Of the mass of responses, I was most surprised by the almost identical statements of enduring loyalty to Ms. Persad-Bissessar by some of my colleague Members of Parliament, Councillors and other UNC officials, and the affirmation of “one party, one leader.”
I referred to my notes and a recording of my media conference to reconfirm that I did not suggest more than one party and a plurality of leaders.
Instead, I stressed that UNC must be the best version of itself to challenge the bogus PNM Government, which has brought immense hardship to Trinidad and Tobago.

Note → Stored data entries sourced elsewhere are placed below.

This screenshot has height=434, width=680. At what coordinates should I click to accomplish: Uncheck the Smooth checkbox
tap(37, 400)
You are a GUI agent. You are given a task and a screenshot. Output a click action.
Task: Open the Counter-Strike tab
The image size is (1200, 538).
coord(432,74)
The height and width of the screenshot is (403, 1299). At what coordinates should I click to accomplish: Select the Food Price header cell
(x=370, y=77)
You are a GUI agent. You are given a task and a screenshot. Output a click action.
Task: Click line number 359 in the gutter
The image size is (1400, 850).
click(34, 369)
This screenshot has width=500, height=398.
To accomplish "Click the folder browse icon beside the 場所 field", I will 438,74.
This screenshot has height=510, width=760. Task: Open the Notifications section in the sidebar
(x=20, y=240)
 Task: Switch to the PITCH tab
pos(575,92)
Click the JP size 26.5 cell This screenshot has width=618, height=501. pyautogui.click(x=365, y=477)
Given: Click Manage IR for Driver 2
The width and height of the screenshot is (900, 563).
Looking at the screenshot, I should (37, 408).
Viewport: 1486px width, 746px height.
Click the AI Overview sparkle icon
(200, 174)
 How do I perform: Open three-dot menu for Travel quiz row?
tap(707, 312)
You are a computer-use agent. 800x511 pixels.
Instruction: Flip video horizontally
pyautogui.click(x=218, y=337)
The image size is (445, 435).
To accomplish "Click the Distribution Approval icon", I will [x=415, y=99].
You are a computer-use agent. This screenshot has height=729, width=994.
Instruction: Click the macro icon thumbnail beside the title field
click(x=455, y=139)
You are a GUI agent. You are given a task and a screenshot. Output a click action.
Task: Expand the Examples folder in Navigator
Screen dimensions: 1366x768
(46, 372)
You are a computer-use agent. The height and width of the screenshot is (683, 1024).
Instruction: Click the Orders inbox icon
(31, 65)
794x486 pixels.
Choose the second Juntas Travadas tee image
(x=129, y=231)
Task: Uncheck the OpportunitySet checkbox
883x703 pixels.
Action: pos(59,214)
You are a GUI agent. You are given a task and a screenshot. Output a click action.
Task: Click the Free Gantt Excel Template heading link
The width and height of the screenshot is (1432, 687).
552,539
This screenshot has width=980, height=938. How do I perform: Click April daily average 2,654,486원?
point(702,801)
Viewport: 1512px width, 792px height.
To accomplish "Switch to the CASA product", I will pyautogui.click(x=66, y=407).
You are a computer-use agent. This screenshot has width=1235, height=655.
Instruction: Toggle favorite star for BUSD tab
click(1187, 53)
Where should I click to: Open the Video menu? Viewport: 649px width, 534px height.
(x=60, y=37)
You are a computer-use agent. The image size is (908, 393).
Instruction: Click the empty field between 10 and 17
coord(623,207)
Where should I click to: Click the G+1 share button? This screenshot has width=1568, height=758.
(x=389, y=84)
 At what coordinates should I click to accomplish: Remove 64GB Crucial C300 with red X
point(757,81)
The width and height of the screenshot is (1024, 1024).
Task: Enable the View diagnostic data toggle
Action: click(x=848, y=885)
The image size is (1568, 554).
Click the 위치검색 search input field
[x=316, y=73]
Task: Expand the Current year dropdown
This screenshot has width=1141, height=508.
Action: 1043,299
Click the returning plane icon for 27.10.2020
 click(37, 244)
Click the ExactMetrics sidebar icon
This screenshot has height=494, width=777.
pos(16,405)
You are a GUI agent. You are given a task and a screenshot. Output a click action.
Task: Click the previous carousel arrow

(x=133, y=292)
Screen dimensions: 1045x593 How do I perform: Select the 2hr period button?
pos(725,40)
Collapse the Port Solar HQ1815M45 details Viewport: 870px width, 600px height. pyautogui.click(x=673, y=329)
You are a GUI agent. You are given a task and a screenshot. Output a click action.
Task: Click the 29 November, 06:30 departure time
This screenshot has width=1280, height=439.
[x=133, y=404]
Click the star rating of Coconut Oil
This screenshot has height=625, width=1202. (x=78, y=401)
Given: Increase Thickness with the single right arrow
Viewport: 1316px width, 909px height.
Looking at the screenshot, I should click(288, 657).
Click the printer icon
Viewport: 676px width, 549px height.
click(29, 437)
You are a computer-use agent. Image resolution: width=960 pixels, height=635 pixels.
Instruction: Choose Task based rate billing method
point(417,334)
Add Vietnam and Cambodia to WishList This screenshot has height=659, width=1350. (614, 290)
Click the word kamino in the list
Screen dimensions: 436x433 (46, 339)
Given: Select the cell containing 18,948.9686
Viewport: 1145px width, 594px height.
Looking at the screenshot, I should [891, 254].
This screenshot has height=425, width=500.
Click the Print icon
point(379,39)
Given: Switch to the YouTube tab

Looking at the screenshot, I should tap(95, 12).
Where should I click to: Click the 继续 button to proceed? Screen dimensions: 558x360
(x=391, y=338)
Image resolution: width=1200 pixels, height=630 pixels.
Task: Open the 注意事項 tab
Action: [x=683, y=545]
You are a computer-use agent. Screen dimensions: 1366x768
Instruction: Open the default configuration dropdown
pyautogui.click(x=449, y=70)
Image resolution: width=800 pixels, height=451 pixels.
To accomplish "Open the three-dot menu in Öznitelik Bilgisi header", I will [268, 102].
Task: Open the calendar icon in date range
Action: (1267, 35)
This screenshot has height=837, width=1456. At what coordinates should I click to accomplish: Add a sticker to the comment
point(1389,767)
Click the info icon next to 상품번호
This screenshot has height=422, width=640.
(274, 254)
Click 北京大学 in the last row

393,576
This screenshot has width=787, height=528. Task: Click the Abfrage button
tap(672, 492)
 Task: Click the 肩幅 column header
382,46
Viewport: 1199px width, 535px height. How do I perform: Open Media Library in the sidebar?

In nine years, the aimless PNM has devastated our country, with a crime crisis, extensive poverty, breakdown of the health, education and other sectors, destruction of the infrastructure, diminishing of the middle class, and other urgent issues.
If the PNM retains national office at the next general election, it would be the first time in more than 40 years that it has won three successive national polls.
The wreckage to our country is too much to contemplate.
I acknowledge the right of fellow MPs and others to quietly grumble over the National Election issue and then capitulate in the public glare.
But I urge all to focus on the central issue.
The UNC must re-energise itself among its membership in order to become a mobilised and inspired force against the PNM, which has the benefit of incumbency and hundreds of millions of dollars to toss around.
The next general election is significant to Trinidad and Tobago’s future.
Our nation deserves much better than the catastrophic PNM.
An important step in achieving that purpose is the timely staging of the UNC’s National Executive election.